=== TASK ===
Go through the records below and copy out every line holding "computer".

=== THE DATA ===
++++++++++++++++++++

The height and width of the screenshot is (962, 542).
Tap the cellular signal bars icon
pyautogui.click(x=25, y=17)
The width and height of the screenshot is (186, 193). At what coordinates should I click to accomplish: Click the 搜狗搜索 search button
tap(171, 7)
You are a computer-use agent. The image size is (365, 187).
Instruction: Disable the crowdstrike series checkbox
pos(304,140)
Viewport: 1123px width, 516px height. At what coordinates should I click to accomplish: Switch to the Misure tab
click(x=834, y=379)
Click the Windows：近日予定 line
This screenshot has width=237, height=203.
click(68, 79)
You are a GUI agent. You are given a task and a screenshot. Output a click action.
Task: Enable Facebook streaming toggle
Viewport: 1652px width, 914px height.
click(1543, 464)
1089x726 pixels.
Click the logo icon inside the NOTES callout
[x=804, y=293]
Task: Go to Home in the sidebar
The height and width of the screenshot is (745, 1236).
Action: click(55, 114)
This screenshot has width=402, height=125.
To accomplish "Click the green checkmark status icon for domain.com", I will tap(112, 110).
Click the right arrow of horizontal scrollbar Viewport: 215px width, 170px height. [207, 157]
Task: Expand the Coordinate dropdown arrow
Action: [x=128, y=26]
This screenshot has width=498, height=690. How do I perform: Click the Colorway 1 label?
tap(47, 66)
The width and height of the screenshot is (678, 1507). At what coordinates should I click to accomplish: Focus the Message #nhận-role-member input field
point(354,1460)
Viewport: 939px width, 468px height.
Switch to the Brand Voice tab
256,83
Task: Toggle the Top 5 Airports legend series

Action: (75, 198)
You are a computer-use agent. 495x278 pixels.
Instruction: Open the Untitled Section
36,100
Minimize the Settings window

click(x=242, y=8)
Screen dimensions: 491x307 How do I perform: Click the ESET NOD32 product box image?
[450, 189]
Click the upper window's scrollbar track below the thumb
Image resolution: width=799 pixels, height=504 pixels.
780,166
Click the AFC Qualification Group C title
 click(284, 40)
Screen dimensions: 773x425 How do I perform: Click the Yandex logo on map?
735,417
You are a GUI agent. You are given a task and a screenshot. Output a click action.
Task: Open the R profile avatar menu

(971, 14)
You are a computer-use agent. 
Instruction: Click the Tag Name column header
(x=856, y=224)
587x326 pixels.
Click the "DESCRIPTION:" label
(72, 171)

++++++++++++++++++++

=== WRITTEN REPLY ===
You are a computer-use agent. The image size is (365, 187).
You are a computer-use agent. 495x278 pixels.
You are a computer-use agent. 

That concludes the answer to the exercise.